_WHAT YOU NEED TO DO:_
[A] Please answer these questions about the NTP mailing-list message:
(i) What is the Reference ID designed to prevent?
(ii) Which section of RFC5905 is given for the hashing scheme?
(iii) What kind of reference is the MD5 reference in RFC5905?
[B] Write the next part of the NTP mailing-list message, picking up after its final sentence.

_TEXT TO READ:_
+ + + +

Re: [Last-Call] [Ntp] Last Call: <draft-ietf-ntp-yang-data-model-10.txt> (A YANG Data Model for NTP) to Proposed Standard

[Date Prev][Date Next][Thread Prev][Thread Next][Date Index][Thread Index]

 



Maybe I can help clarify the issue with MD5 hashing of an IPv6 address. The usage is for the Reference ID in the packet and the Reference ID is designed to prevent timing loops. For non-stratum-1 server references this was the IPv4 address of the chosen parent clock as chosen by the receiving client. IPv6 addresses don't fit into a 32-bit field so this hashing scheme was invented. (See section 7.3 of RFC5905). Unfortunately this has been totally misunderstood and does not deal with outgoing packets from the same server using different IP addresses. There is no proper way to fix this in the Ntpv4 packets, it will need to wait for a V5 version of the protocol. V5 would need to have each ntp server generate a random number that will then be including in all outgoing packets regardless of interfaces and IP addresses that the receiving server can use for it's referenceID in its own outgoing packets.

None of this is related to the security issues of MD5 hashes.

I hope this helps,

Danny

On 2/19/21 5:30 AM, tom petch wrote:
-13 looks better

Perhaps a comment for the AD.  You have added a reference for MD5 which I think necessary but as Informative which I find debatable given its use to generate a 32-bit identifier from a IPv6 address, ie its use is going to go up and up, not fade away.  I am aware that the RFC is Informational not Standards Track so a Normative Reference would be a downref which needs calling out in a Last Call which means a new Last Call.  (Given the number of changes made since -10, perhaps that is not such a left field idea:-)  The reference in RFC5905 is Normative.  Like I say, one for the AD.

+ + + +

_SOURCE DATA:_

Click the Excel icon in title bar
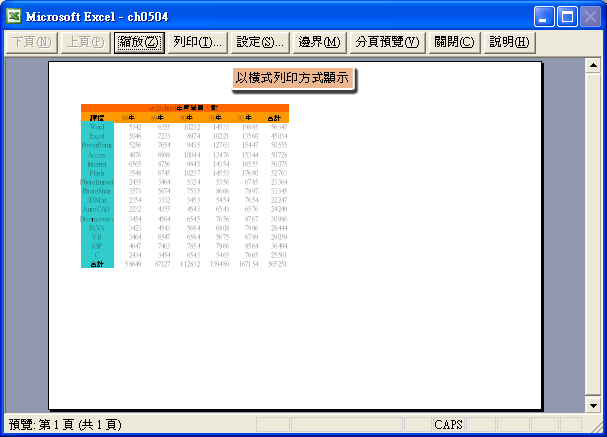This screenshot has height=437, width=607. (14, 16)
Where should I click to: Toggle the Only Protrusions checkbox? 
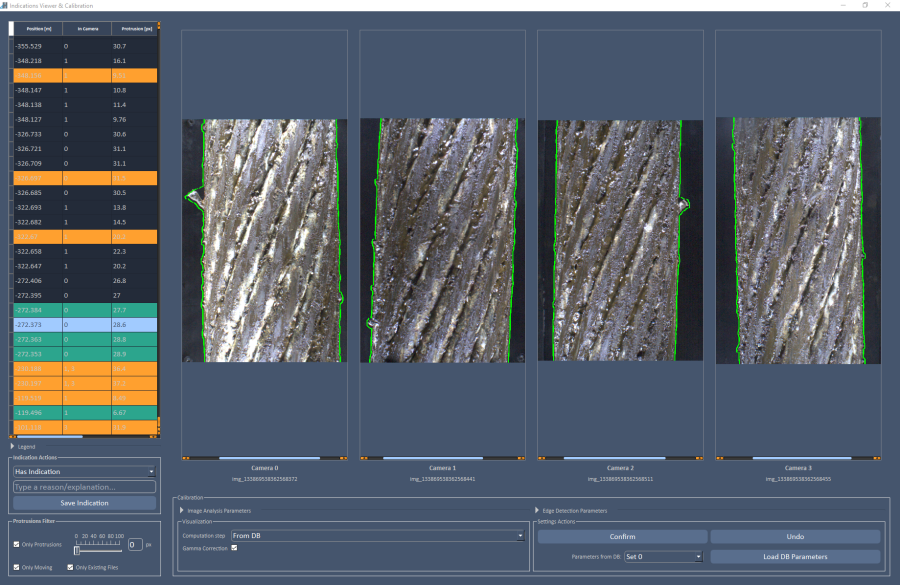click(17, 545)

+ + + +

_PER-TASK OUTPUTS:_
[A]
(i) Timing loops.
(ii) Section 7.3.
(iii) Normative.

[B]
Hash algorilthms - a minefield.  You have lots of choice but that increases the probability of incompatability between client and server.  One is good, obsolescent and now recommended is good, but a choice of eight without even including SHA3?  I note too that the Netconf WG regard SHA1 as obsolete.

Access mode I think deserves more text, a sub-section in s.5, not just a mention.  Authors vary as to how much text there is in a YANG I-D but I think that the better ones have more rather than less, bridging the gap from protocol specification to YANG module, and, as you have seen, I went looking in the RFC for an explanation, which was a waste of time:-)  And I really do not understand the text.
'can be performed on the local NTP service'
I find ambiguous.  Does it mean that the entity in which this YANG module is will send such requests? Or does it mean that the entity will respond to such requests?  And how does that vary with server, client, peer?  I cannot tell from the I-D.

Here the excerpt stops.